The attackers struck his cousin's house as the family slept trying to knock down the front door and smashing its windows, Brent LeBaron said. A panicked Benjamin LeBaron phoned two brothers-in-law for help.

But after the attackers threatened to throw a grenade into the house, LeBaron opened the door.

The gangsters beat Le-Baron and one threatened to rape his wife in front of their children before carrying their victims away, Brent LeBaron said.

As the commandos left they fired assault rifles at the second brother-in-law, who was wounded with shrapnel in the back.

Benjamin LeBaron and other village leaders had led hundreds of people in May to Chihuahua City to demand government action in the abduction of Eric LeBaron, Benjamin's 16-year-old brother. The kidnappers were demanding $1 million in ransom, but the LeBaron community had decided to instead pressure for the boys's release, which occurred in mid-May.

"We're fighting as a community," Brent LeBaron said. "Standing up against extortionists and kidnappers. But we have never done anything against the drug lords. We stay away from the drug war because we know it's a battle that we can't win."

A placard left with the bodies said the killings were in retribution for the June arrests by federal forces of 25 men in a distant village accused of running narcotics.

"These guys blame our protest for pressuring the government to act and do something," said Clary Jones, who helped organize the protest to free Benjamin's brother, Eric, in May and who is directly mentioned in the warning left with the men's bodies. "It's a message from them."

Hundreds of soldiers as well as state and federal police swarmed into Colonia LeBaron on Tuesday in search of the attackers.

Chihuahuan state officials promised to bring the killers to justice.

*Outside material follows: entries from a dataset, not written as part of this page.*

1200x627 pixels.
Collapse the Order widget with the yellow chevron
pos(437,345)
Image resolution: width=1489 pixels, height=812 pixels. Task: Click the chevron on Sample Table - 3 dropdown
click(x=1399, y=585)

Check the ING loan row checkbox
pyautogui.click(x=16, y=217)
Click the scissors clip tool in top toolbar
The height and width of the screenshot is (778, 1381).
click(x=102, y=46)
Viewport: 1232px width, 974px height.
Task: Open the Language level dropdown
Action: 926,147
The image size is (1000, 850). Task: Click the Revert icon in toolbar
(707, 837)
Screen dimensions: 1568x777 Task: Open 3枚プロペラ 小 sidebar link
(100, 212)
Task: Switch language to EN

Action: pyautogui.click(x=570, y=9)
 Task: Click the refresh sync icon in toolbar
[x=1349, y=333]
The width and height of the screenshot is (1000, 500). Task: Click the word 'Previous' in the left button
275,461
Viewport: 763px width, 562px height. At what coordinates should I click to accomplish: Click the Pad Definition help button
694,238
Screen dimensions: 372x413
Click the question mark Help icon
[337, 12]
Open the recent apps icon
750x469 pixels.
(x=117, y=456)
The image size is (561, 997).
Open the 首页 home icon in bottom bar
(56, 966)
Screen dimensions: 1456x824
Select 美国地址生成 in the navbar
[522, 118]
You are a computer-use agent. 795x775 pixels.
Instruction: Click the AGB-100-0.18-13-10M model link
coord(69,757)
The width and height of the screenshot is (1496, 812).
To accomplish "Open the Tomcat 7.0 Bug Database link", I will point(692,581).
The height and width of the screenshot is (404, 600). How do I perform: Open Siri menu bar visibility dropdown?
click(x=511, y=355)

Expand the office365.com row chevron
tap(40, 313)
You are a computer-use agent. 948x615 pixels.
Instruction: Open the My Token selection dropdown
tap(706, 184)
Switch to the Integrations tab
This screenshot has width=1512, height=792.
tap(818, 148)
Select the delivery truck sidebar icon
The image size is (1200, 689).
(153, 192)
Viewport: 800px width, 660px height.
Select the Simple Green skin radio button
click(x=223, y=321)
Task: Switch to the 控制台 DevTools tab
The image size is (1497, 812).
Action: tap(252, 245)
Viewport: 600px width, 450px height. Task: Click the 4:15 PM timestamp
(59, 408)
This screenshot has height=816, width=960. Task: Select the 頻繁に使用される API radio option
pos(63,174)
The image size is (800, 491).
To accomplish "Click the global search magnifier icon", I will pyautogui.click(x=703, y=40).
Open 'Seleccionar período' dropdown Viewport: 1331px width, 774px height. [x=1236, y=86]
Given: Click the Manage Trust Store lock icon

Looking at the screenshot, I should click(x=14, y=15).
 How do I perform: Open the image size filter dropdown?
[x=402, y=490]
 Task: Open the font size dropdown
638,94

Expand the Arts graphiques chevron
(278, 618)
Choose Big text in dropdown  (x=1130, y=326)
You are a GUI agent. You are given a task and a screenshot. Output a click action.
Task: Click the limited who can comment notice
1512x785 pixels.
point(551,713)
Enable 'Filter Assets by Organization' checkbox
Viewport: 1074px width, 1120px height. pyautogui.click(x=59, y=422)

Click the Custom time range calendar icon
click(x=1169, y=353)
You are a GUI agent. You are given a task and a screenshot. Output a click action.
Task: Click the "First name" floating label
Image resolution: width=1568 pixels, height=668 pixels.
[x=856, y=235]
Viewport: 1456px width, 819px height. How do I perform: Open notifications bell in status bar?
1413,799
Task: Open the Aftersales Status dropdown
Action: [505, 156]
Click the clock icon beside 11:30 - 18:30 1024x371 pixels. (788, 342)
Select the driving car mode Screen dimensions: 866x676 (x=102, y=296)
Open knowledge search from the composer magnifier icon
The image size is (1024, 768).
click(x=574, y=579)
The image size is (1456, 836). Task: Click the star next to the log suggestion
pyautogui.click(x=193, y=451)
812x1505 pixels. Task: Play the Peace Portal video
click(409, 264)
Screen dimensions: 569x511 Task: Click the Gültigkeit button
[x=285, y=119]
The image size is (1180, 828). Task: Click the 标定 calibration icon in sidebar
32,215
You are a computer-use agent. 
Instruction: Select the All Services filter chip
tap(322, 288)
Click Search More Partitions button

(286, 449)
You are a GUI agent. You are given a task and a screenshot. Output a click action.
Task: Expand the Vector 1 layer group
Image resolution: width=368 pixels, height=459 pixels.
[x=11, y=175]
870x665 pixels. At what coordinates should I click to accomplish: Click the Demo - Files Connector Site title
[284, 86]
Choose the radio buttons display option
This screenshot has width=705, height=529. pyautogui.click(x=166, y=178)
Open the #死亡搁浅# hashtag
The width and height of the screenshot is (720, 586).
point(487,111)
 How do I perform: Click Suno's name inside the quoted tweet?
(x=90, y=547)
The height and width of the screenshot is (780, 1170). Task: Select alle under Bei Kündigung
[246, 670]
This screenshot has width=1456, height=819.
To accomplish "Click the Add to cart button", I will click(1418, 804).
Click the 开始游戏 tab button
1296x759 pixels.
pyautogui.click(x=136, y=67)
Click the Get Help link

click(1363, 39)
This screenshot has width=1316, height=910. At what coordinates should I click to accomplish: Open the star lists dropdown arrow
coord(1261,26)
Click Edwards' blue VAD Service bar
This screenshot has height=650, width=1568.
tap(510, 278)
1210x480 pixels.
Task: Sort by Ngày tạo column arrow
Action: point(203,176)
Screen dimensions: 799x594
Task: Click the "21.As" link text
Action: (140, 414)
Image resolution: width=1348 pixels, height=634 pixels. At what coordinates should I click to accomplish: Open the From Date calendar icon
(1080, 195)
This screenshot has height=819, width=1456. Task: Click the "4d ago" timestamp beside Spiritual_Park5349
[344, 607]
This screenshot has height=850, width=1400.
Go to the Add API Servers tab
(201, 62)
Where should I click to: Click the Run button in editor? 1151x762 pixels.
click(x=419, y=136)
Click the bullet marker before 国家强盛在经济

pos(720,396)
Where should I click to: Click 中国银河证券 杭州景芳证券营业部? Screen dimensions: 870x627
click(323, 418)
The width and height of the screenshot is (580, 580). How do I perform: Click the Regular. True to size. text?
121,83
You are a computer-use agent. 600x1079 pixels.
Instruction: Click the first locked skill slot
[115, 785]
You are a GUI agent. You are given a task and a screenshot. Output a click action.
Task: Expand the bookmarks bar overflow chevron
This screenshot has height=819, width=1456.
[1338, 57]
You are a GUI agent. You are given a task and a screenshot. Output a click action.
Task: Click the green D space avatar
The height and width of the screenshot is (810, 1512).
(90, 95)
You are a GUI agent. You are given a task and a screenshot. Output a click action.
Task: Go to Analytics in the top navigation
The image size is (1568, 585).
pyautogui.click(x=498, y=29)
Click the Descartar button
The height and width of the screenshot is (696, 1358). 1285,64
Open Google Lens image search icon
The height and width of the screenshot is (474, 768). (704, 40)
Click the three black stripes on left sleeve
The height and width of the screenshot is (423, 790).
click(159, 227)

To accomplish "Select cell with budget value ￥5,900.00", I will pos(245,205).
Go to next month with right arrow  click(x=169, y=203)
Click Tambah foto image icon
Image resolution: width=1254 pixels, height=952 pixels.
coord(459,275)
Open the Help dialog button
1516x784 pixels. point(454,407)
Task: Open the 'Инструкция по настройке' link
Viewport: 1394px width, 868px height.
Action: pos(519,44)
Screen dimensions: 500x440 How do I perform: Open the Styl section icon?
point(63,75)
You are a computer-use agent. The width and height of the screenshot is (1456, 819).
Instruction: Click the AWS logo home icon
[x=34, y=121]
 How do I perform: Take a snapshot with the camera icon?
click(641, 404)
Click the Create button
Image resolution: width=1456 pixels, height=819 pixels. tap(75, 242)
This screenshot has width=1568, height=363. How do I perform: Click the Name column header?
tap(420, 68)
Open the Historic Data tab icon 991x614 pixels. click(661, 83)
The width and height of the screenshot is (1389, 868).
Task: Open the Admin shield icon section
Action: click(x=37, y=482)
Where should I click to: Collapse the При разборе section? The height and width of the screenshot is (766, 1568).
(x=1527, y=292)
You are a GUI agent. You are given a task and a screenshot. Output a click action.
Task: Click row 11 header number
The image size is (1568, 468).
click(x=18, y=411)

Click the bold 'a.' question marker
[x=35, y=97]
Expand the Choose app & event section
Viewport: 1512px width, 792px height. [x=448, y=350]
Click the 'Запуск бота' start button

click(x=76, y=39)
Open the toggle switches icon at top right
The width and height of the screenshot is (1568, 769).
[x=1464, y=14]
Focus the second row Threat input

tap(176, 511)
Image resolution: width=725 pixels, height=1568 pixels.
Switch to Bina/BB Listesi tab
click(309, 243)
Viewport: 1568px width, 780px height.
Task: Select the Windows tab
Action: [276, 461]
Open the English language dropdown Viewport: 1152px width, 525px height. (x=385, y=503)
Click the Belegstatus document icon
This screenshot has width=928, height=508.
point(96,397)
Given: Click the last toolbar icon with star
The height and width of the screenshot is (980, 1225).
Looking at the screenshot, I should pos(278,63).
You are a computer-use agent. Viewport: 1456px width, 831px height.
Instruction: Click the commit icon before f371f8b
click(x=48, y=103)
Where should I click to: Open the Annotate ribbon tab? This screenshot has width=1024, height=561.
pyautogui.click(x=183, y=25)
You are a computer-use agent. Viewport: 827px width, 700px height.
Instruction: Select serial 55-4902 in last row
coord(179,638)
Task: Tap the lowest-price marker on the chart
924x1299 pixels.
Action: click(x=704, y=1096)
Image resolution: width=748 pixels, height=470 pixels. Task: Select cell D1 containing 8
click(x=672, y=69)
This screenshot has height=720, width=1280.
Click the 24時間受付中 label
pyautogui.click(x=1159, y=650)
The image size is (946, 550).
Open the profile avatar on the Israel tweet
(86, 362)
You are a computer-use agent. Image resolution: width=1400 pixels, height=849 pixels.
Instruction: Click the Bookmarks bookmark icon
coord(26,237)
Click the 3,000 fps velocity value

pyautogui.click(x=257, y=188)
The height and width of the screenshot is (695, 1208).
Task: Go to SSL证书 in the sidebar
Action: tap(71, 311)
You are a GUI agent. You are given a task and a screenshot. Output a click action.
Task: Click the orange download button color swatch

The village of Colonia Le-Baron, was founded by Benjamin's great-grandfather, Alma Dayer LeBaron, and other ancestors who broke with the Church of the Latter Day Saints in the 1920s over its ban on polygamy and other doctrinal differences.

Practicing faith

More than 900 people live in LeBaron today, practicing their faith and working at farming and construction. Some village men unofficially practice polygamy, which is illegal in Mexico, as it is in the United States. Many villagers are dual U.S. and Mexican citizens.

Narcotics production and trafficking flourishes throughout Chihuahuan state and the rugged Sierra Madre range than runs along its western flanks. And as elsewhere across Mexico, kidnappers and extortionists are targeting LeBaron and nearby communities, dubbed the "Corridor of Terror."